By Adedapo Adesanya
The adoption of the principles of Islamic finances by developing nations will serve as a key to achieving the United Nations’ Sustainable Development Goals (SDGs).
This was a stance held by the former Deputy Governor of the Central Bank of Nigeria (CBN), Mr Sulaiman Barau, when presenting a keynote paper at the 4th International Conference on Islamic Finance, with the theme Islamic Finance: Mobilizing Resources for Economic and Social Development organized by the Bayero University’s International Institute of Islamic Banking and Finance (IIIBF) in Kano on Tuesday.
He said the deepening global annual investment deficit in terms of long-term investment was a major threat to socio-economic development of the developing nations which had led to the adoption of SDGs by the United Nations.
“The SDGs are only achievable with a sustained mobilization and efficient use of resources and to ensure even economic and social development in which Islamic finances has the capability of paving the way for attaining this,” he said.

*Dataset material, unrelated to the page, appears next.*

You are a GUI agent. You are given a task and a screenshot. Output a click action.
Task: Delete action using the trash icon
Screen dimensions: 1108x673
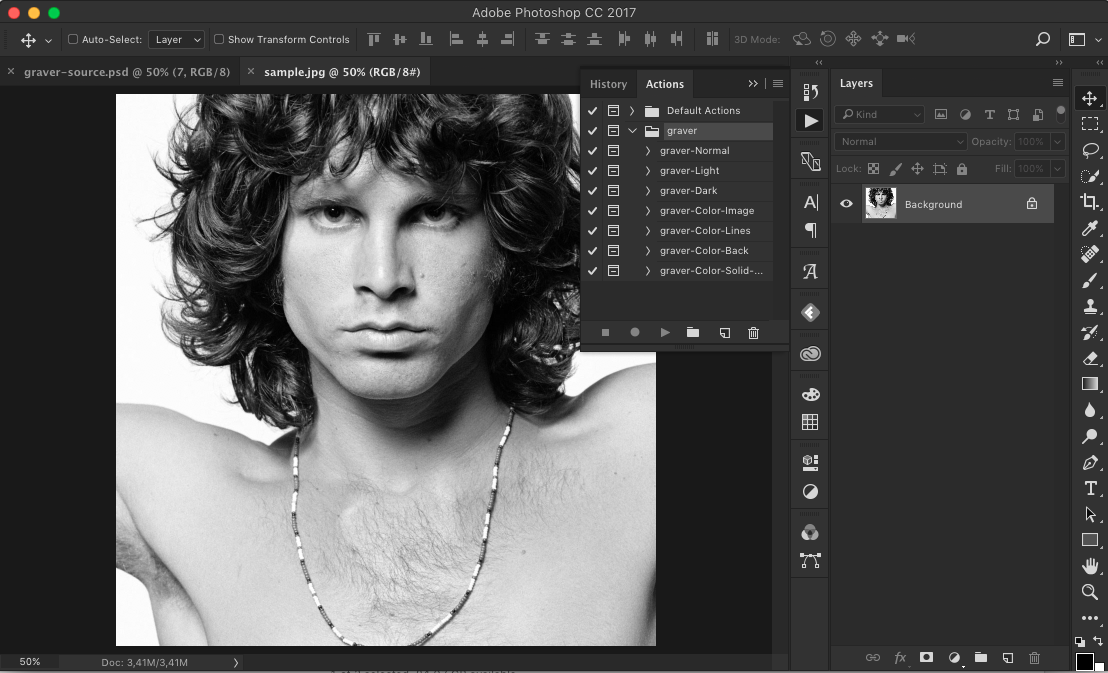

Quoting the World Bank 2015 Report, he reiterated that long term finance provides stability for the financial system, which in turn paves way for the provision of the required support during boom and bust economic cycles given their emphasis on long-term value creation, as such, long term financing is therefore critical in eliciting sustainable economic development.

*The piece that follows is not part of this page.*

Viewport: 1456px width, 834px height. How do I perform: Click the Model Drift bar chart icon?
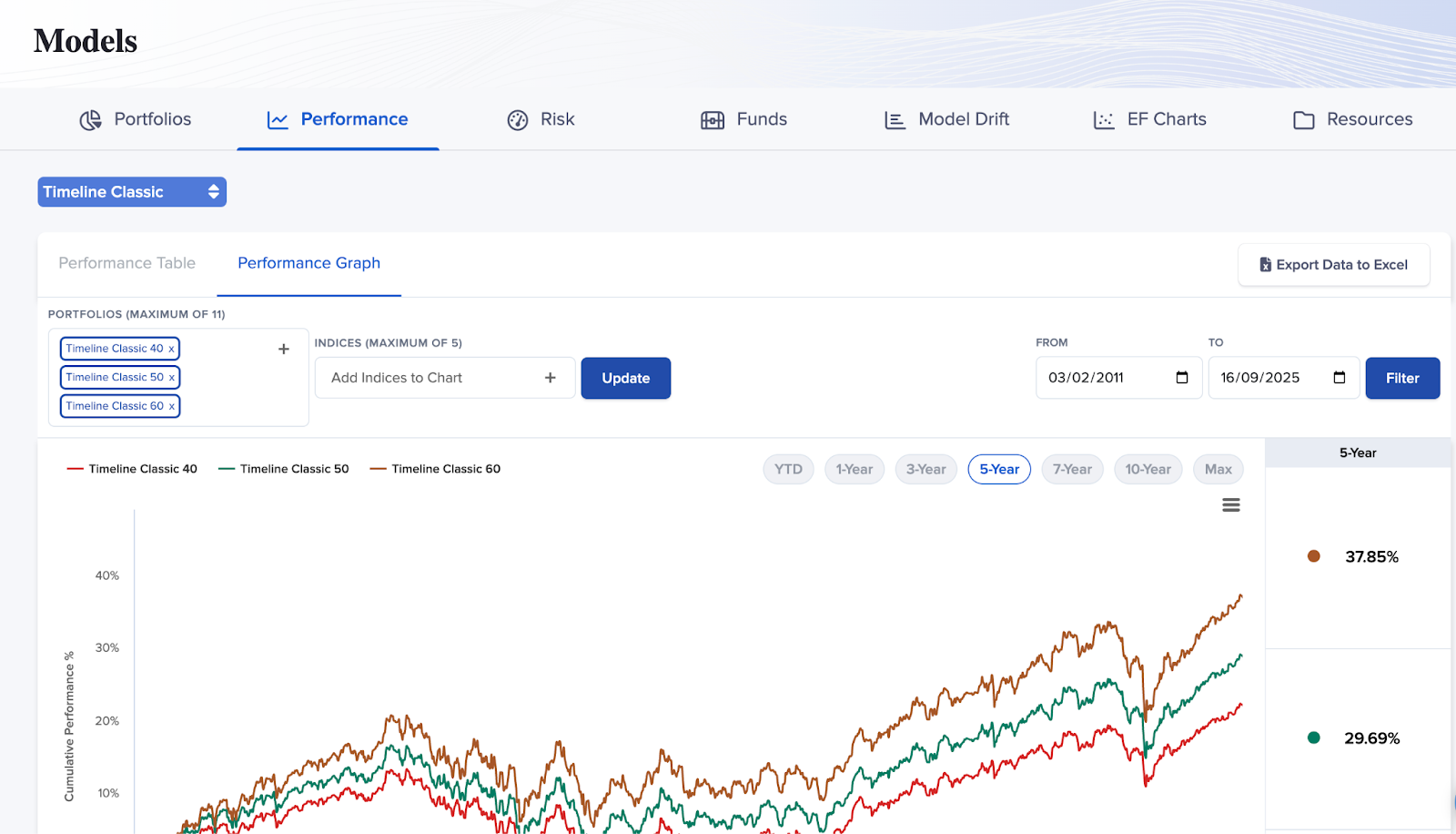click(895, 120)
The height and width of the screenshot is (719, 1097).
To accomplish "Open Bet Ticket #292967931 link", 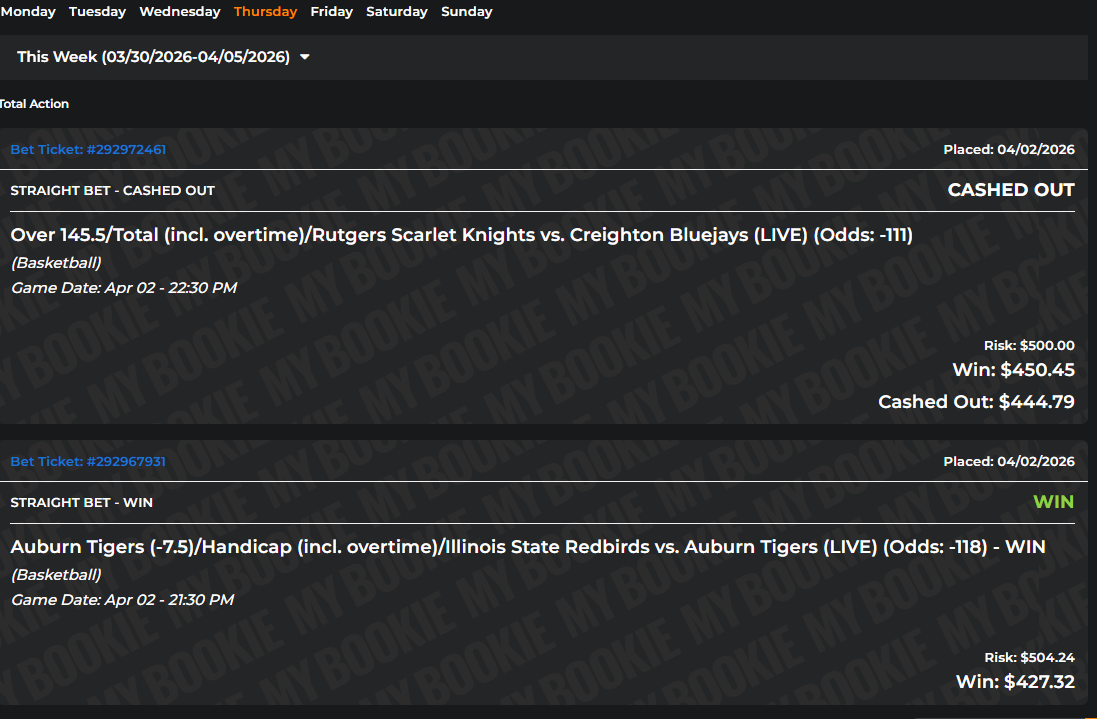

He then noted that the mobilization of finance for long term investments are characterized by challenges to conventional financing sources which include, leveraging, incentives for risk transfer, and the cyclical nature of markets, inadequate savings, weak legal and institutional frameworks and lack of inclusivity among other factors.
Mr Barau then pointed out that the conventional financing frameworks have tendencies to transfer risks because of undue allocation of savings to largely short-term investments which constrains the ability to finance the long-term assets because of the inherent mismatch between funding sources and investments.
“Owing to its risk sharing rather than risk transfer tendencies and, equity participation, has become increasingly important in providing solution to challenges faced in sourcing long term finance under the conventional frameworks, to fund required global requirements for economic and social development,” he added.
He then said the risk sharing feature of Islamic Finance has the tendency to eliminate the risk transfer constraints of conventional financing methods since it will bring about trust in a typical transaction chain.